**Énoncé 1**:
Les affirmations suivantes sont-elles conformes à l'extrait reproduit ci-dessous ? Répondez à chacune par oui ou par non, en citant les mots décisifs de l'extrait.
(a) Tedi Papavrami avait déjà joué en concert les œuvres de Pierre Rode avant ce festival.
(b) Pierre Rode a composé treize concertos pour violon et orchestre.
(c) L'orchestre du concerto de Rode comprend deux flûtes.
* * *
Giusepina Grassini (1773-1850) dans le rôle-titre de Zaïra de Peter von Winter en 1805. Tableau de Louise-Elisabeth Vigée-Le-Brun. Photo : DR 

Cette Suite de Kodály a résonné opportunément pour l’Orchestre National de Lyon sous le chapiteau du Château Louis XI, remplie à ras bord, car la phalange symphonique était réduite au service minimum dans l’œuvre suivante, le septième de ses treize Concertos pour violon et orchestre de Pierre Rode (1774-1830). Bruno Messina, le directeur du Festival Berlioz qui souhaitait inscrire une œuvre française du temps de Napoléon dans ce programme évoquant a posteriori les défaites de l’Empereur des Français, a sollicité Tedi Papavrami, qui, à sa grande surprise, connaissait l’existence de ce Bordelais qui fut l’élève favori de Giovanni Battista Viotti (1755-1824) et de ses œuvres exclusivement dédiées au violon. 

Tedi Papavrami (violon), Fabien Gabel et l'Orchestre National de Lyon. Photo : (c) Bruno Serrou

Le violoniste franco-albanais avait en effet travaillé ces œuvres lorsqu’il était élève au Conservatoire de Tirana, sans néanmoins avoir eu l’opportunité de les jouer en concert. C’est donc avec plaisir que Tedi Papavrami a relevé le défi lancé par Bruno Messina, pour donner du concerto retenu une interprétation de tout premier plan à une œuvre bien faite mais sans grand attrait ni personnalité affirmée, l’interprète exaltant des sonorités de braise en toute simplicité et avec une tenue d’archet et d’instrument incroyablement souple et naturelle. Tedi Papavrami est indubitablement l’un des grands violonistes de notre temps, et l’un des rares à savoir préserver un jeu brillant et aérien sans fioriture ni ostentation. Il faut son prodigieux talent pour susciter l’intérêt dans l’écoute de cette œuvre certes virtuose mais dont la musicalité n’existe que par celle de son soliste, l’orchestre peu coloré (flûte, deux hautbois, deux bassons, deux cors, cordes [12-10-8-6-4], le timbalier n’intervenant que fort occasionnellement) étant réduit au rôle de tapis de sons.
* * *
**Énoncé 2**: Transformez en tableau Markdown les entrées ci-dessous situées entre la ligne contenant « The height and width of the screenshot is (784, 1548). » et celle contenant « click(x=62, y=180) », ces deux lignes comprises. Le tableau aura deux colonnes, « N° » et « Ligne », et les lignes vides seront omises.

**Données de l'exercice**:
* * *
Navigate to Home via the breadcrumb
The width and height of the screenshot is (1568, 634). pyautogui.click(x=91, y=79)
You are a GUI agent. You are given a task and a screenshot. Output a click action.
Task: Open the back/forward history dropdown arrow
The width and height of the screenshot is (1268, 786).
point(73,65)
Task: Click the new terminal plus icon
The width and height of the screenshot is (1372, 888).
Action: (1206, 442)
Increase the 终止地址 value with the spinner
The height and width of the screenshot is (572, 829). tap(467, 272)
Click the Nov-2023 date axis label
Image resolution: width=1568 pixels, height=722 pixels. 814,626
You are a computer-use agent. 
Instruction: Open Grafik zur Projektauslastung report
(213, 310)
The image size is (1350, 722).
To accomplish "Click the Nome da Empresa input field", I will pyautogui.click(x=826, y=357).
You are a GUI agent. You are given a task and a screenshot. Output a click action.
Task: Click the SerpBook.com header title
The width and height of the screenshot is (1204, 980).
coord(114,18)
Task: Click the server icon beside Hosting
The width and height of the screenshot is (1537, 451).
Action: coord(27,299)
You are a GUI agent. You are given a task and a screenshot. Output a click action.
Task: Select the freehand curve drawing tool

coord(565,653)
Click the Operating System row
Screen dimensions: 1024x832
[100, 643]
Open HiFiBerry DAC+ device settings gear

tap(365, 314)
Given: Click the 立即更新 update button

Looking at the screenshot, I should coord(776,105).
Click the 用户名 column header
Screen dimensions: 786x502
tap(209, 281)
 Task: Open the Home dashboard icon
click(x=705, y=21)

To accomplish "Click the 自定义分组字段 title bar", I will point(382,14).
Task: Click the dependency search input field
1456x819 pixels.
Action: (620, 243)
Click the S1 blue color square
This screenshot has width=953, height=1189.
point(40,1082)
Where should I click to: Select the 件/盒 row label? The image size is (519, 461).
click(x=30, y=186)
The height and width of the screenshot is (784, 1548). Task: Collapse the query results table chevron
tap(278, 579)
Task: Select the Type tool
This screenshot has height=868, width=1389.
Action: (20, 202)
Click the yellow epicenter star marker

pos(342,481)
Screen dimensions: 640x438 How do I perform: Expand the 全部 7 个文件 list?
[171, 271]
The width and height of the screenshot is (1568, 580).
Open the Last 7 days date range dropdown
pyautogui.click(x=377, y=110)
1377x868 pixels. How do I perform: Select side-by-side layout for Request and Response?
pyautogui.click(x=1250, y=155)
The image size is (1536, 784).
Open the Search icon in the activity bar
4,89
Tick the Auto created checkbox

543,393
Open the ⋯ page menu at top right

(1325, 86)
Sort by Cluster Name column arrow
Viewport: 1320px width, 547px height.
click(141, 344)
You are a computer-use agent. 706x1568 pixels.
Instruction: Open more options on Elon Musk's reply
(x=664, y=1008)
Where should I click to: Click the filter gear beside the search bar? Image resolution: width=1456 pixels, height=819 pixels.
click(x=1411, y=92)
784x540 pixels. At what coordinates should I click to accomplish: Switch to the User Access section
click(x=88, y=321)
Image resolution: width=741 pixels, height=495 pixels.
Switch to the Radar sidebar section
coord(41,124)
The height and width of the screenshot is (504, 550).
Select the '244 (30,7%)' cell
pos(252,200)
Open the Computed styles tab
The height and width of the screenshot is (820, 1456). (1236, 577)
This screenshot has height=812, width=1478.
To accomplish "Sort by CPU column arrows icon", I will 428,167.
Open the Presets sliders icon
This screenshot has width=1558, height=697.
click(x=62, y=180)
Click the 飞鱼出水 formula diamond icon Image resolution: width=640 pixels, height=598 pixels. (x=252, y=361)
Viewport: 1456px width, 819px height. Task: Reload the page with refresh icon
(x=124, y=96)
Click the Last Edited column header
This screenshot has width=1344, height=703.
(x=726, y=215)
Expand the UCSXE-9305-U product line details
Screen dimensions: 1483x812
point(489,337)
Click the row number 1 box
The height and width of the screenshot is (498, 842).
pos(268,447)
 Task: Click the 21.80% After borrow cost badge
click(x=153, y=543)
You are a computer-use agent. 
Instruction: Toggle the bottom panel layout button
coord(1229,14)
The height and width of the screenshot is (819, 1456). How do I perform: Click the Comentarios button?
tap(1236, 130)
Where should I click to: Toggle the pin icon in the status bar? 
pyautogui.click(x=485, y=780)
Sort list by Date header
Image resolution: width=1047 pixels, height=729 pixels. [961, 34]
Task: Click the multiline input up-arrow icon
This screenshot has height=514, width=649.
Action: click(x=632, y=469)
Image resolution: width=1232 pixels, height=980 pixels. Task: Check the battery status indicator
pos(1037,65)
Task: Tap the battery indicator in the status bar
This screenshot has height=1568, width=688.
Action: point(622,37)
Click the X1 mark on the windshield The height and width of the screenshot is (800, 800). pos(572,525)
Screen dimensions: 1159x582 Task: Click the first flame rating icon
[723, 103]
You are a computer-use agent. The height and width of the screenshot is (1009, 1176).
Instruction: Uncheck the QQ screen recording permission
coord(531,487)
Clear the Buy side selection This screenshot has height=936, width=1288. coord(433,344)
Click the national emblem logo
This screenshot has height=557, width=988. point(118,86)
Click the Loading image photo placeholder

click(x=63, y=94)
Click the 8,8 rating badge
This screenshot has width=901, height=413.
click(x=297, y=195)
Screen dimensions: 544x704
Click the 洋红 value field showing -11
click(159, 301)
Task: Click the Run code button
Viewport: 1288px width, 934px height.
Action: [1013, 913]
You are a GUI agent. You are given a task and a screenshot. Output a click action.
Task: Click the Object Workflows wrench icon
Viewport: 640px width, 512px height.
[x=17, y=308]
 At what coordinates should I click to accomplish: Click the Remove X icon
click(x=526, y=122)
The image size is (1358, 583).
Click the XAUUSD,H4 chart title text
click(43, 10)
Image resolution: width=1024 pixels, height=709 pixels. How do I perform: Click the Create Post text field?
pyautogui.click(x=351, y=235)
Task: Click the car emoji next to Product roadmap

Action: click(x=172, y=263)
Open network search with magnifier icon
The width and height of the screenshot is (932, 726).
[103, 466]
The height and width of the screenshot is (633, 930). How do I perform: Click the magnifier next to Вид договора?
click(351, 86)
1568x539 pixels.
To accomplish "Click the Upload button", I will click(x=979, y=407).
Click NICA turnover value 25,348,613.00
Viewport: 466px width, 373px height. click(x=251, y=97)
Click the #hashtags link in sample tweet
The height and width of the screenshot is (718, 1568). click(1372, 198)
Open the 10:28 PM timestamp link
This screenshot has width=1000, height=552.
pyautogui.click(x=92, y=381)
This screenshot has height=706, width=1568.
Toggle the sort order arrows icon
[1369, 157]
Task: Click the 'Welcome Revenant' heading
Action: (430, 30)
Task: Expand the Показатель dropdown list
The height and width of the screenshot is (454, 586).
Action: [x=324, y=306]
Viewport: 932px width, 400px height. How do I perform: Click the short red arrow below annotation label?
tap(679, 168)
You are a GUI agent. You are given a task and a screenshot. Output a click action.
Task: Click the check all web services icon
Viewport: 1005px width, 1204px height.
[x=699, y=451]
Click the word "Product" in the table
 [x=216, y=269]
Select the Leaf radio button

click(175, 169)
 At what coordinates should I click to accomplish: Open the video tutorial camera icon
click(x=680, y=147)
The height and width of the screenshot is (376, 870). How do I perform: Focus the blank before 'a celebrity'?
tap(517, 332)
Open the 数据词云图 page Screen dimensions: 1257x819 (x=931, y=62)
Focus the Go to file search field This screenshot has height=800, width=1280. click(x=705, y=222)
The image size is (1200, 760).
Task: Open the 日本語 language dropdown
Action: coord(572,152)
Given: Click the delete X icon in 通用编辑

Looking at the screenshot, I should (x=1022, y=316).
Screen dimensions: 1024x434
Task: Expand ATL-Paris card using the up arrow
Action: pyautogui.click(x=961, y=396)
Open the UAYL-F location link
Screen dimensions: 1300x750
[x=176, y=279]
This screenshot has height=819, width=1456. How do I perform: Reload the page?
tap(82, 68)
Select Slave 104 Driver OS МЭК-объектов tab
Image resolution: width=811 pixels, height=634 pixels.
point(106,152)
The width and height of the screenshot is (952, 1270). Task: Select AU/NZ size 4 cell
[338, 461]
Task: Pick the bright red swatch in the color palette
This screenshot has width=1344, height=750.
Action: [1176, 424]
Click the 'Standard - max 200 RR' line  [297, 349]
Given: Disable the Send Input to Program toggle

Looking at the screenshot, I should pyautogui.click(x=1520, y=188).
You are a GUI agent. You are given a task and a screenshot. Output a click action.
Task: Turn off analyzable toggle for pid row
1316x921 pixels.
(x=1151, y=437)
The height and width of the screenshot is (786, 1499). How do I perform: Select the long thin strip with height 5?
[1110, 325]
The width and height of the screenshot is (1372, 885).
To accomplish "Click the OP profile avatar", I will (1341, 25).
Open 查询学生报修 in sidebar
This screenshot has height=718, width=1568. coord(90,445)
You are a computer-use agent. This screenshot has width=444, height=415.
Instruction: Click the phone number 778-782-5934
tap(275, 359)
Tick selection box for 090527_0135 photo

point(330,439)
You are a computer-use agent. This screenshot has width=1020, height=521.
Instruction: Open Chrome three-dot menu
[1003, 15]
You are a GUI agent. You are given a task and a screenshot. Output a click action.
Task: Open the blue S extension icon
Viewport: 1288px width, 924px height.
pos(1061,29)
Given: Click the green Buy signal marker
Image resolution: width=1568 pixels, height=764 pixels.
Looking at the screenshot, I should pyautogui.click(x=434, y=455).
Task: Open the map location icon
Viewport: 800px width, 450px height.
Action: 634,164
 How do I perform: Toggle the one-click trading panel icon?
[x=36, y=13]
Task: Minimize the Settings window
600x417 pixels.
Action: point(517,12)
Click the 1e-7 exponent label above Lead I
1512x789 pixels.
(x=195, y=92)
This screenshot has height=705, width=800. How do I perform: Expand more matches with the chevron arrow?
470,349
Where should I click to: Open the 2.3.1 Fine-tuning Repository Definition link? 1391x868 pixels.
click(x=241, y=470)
* * *
**Corrigé 1**:
(a) Non : « sans néanmoins avoir eu l’opportunité de les jouer en concert ».
(b) Oui : « le septième de ses treize Concertos pour violon et orchestre de Pierre Rode ».
(c) Non : « flûte, deux hautbois, deux bassons, deux cors ».

**Corrigé 2**:
| N° | Ligne |
|---|---|
| 1 | The height and width of the screenshot is (784, 1548). Task: Collapse the query results table chevron |
| 2 | tap(278, 579) |
| 3 | Task: Select the Type tool |
| 4 | This screenshot has height=868, width=1389. |
| 5 | Action: (20, 202) |
| 6 | Click the yellow epicenter star marker |
| 7 | pos(342,481) |
| 8 | Screen dimensions: 640x438 How do I perform: Expand the 全部 7 个文件 list? |
| 9 | [171, 271] |
| 10 | The width and height of the screenshot is (1568, 580). |
| 11 | Open the Last 7 days date range dropdown |
| 12 | pyautogui.click(x=377, y=110) |
| 13 | 1377x868 pixels. How do I perform: Select side-by-side layout for Request and Response? |
| 14 | pyautogui.click(x=1250, y=155) |
| 15 | The image size is (1536, 784). |
| 16 | Open the Search icon in the activity bar |
| 17 | 4,89 |
| 18 | Tick the Auto created checkbox |
| 19 | 543,393 |
| 20 | Open the ⋯ page menu at top right |
| 21 | (1325, 86) |
| 22 | Sort by Cluster Name column arrow |
| 23 | Viewport: 1320px width, 547px height. |
| 24 | click(141, 344) |
| 25 | You are a computer-use agent. 706x1568 pixels. |
| 26 | Instruction: Open more options on Elon Musk's reply |
| 27 | (x=664, y=1008) |
| 28 | Where should I click to: Click the filter gear beside the search bar? Image resolution: width=1456 pixels, height=819 pixels. |
| 29 | click(x=1411, y=92) |
| 30 | 784x540 pixels. At what coordinates should I click to accomplish: Switch to the User Access section |
| 31 | click(x=88, y=321) |
| 32 | Image resolution: width=741 pixels, height=495 pixels. |
| 33 | Switch to the Radar sidebar section |
| 34 | coord(41,124) |
| 35 | The height and width of the screenshot is (504, 550). |
| 36 | Select the '244 (30,7%)' cell |
| 37 | pos(252,200) |
| 38 | Open the Computed styles tab |
| 39 | The height and width of the screenshot is (820, 1456). (1236, 577) |
| 40 | This screenshot has height=812, width=1478. |
| 41 | To accomplish "Sort by CPU column arrows icon", I will 428,167. |
| 42 | Open the Presets sliders icon |
| 43 | This screenshot has width=1558, height=697. |
| 44 | click(x=62, y=180) |